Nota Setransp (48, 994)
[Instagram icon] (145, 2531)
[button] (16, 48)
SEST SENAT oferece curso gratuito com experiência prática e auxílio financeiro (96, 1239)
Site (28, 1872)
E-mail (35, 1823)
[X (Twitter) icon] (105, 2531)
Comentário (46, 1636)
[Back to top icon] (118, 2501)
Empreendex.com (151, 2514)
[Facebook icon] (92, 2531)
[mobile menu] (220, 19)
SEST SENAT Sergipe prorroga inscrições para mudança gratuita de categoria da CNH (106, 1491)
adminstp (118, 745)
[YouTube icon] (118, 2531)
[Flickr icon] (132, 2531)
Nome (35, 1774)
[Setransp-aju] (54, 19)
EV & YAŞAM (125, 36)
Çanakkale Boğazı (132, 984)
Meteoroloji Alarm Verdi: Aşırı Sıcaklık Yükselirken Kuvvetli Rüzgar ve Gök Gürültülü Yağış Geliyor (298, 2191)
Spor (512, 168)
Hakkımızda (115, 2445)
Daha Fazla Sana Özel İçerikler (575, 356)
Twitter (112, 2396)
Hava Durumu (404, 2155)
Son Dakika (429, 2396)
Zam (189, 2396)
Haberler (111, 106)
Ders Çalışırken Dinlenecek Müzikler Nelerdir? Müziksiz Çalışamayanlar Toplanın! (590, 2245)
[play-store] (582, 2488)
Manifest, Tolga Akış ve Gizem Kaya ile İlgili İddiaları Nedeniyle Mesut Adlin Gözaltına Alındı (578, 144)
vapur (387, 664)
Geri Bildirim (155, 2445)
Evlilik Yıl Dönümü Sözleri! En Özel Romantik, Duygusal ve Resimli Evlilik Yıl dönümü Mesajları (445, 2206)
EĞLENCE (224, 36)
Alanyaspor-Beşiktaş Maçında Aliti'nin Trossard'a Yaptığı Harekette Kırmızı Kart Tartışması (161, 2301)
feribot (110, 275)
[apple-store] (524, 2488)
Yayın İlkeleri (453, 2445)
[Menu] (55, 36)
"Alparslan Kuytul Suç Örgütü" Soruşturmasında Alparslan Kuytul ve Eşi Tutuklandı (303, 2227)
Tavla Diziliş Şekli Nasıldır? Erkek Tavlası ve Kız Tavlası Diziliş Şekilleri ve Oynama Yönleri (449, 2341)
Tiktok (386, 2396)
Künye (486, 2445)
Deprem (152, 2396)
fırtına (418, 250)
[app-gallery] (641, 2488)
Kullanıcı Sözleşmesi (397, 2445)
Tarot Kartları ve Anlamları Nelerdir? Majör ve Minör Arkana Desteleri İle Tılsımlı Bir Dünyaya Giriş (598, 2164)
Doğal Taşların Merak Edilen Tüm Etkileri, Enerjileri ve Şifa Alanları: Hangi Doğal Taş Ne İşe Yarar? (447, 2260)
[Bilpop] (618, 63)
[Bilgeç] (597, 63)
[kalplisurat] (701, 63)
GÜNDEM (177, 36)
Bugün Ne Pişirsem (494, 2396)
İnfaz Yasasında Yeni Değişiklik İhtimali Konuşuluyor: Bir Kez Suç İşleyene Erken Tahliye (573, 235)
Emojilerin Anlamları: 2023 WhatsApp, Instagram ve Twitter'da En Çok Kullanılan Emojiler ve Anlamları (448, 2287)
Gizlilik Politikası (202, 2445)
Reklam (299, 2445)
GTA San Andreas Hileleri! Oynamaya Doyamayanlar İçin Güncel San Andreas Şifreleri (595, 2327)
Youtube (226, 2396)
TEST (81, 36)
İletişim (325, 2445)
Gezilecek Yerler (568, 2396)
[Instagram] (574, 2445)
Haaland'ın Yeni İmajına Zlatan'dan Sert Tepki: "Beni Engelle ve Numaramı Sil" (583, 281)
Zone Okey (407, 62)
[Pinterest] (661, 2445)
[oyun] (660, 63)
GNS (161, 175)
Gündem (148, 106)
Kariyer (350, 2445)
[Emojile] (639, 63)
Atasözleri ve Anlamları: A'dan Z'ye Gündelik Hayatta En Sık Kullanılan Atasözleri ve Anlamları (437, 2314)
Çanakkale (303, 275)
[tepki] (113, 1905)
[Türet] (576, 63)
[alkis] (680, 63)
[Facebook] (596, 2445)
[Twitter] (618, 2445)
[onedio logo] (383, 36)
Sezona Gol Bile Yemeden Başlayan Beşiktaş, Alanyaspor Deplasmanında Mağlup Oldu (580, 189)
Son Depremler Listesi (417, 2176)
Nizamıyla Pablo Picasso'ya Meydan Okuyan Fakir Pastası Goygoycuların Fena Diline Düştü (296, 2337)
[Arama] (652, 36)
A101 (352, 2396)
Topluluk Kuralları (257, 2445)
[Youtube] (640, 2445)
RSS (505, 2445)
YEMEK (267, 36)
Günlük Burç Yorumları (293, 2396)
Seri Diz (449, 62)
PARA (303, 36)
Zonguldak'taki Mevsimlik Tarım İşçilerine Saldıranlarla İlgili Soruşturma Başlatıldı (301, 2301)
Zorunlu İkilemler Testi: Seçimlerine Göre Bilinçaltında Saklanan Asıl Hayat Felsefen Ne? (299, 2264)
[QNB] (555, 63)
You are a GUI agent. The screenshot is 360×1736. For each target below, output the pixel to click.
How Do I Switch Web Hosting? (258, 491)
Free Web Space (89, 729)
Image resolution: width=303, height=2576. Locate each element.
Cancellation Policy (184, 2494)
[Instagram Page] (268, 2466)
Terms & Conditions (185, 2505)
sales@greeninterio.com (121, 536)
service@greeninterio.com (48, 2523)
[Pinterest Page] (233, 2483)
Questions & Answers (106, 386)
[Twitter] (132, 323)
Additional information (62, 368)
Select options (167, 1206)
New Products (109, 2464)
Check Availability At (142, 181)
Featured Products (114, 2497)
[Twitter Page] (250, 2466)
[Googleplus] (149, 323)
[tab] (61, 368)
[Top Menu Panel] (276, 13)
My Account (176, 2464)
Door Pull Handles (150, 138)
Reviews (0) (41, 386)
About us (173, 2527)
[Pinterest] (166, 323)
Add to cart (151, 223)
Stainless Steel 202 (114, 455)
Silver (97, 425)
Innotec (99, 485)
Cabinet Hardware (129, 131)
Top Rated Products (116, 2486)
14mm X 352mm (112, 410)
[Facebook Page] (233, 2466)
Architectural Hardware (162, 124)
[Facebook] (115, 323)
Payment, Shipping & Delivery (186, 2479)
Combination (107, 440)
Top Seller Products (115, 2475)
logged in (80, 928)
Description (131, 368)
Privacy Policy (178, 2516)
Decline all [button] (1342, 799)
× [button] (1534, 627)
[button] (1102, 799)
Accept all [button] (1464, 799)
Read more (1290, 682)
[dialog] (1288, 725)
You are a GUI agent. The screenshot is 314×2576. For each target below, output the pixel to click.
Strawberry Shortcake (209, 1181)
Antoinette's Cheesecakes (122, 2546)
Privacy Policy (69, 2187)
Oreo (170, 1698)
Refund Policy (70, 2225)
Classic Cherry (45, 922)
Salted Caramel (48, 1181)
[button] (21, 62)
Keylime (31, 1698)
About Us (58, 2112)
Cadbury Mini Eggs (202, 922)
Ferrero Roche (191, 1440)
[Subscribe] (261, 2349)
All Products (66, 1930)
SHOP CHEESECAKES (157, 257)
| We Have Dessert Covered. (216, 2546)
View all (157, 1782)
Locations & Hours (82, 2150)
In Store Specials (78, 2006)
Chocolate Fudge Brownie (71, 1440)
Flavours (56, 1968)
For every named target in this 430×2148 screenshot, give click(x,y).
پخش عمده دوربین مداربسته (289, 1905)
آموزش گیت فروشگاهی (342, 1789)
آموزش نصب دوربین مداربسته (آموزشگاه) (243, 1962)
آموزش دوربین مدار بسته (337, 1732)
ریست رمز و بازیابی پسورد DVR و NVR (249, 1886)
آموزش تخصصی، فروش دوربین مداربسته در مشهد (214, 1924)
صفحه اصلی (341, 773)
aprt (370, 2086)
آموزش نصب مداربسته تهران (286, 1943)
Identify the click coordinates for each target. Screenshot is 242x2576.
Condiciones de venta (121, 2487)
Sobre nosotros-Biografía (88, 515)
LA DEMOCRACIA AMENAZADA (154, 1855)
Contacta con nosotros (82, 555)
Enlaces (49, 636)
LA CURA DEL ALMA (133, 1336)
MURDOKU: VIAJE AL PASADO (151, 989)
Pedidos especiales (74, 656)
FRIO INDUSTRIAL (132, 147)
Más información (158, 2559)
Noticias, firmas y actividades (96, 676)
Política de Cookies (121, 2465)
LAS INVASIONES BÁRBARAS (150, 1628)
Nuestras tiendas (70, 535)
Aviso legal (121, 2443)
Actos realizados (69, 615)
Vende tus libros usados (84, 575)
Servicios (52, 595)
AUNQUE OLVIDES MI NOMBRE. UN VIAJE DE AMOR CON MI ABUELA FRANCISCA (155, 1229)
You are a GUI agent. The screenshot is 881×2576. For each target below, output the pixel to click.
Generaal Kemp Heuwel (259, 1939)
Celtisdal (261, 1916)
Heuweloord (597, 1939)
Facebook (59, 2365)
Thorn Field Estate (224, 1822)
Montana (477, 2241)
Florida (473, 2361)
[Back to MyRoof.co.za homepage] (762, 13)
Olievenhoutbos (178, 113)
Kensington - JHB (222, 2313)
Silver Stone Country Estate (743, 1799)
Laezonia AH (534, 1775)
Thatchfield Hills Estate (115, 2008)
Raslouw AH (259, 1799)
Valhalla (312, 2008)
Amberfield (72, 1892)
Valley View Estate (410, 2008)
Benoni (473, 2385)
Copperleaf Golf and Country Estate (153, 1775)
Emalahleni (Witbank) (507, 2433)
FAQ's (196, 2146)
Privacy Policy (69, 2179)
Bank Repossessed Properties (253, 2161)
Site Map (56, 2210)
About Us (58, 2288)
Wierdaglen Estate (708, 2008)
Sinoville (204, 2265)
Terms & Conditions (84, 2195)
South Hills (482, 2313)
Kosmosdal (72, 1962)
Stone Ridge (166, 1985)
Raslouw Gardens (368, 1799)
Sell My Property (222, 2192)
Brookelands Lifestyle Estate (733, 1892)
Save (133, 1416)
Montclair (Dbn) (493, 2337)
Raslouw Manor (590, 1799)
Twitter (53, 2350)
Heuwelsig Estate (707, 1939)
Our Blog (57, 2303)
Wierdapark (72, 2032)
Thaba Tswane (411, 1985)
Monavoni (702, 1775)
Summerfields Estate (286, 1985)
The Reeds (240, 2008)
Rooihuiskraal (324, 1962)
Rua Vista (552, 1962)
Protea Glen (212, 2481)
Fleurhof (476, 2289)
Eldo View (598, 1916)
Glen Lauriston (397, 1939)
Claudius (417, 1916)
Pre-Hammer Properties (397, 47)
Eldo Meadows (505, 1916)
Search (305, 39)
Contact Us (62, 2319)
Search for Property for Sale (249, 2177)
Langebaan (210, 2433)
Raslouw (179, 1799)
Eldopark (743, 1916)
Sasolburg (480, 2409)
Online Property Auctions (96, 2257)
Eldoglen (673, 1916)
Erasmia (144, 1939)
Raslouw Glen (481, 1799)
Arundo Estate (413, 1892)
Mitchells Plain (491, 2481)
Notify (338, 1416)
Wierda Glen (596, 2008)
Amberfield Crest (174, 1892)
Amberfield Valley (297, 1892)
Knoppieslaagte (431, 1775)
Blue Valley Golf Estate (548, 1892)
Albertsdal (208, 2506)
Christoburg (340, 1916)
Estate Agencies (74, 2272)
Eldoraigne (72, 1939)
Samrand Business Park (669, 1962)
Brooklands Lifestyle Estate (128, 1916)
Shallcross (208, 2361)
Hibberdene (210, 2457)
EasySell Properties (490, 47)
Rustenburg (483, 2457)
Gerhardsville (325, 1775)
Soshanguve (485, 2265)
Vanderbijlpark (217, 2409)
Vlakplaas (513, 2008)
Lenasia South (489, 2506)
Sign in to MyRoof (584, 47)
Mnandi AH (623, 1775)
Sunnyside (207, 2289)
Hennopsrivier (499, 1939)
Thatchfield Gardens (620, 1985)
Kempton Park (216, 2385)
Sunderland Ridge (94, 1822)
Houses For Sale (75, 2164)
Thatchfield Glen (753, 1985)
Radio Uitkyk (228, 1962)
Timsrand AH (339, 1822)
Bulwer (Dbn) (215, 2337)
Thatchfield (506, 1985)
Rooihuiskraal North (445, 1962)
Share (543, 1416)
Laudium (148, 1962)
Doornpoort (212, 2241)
- - - -
### Exercise objective:
Among the lines above, repeat exactly those from the line with "[Googleplus] (149, 323)" to the line with "You are a GUI agent. The screenshot is 314×2576.", counting both ends.

### Answer box:
[Googleplus] (149, 323)
[tab] (61, 368)
[Top Menu Panel] (276, 13)
My Account (176, 2464)
Door Pull Handles (150, 138)
Reviews (0) (41, 386)
About us (173, 2527)
[Pinterest] (166, 323)
Add to cart (151, 223)
Stainless Steel 202 (114, 455)
Silver (97, 425)
Innotec (99, 485)
Cabinet Hardware (129, 131)
Top Rated Products (116, 2486)
14mm X 352mm (112, 410)
[Facebook Page] (233, 2466)
Architectural Hardware (162, 124)
[Facebook] (115, 323)
Payment, Shipping & Delivery (186, 2479)
Combination (107, 440)
Top Seller Products (115, 2475)
logged in (80, 928)
Description (131, 368)
Privacy Policy (178, 2516)
Decline all [button] (1342, 799)
× [button] (1534, 627)
[button] (1102, 799)
Accept all [button] (1464, 799)
Read more (1290, 682)
[dialog] (1288, 725)
You are a GUI agent. The screenshot is 314×2576. For each target below, output the pixel to click.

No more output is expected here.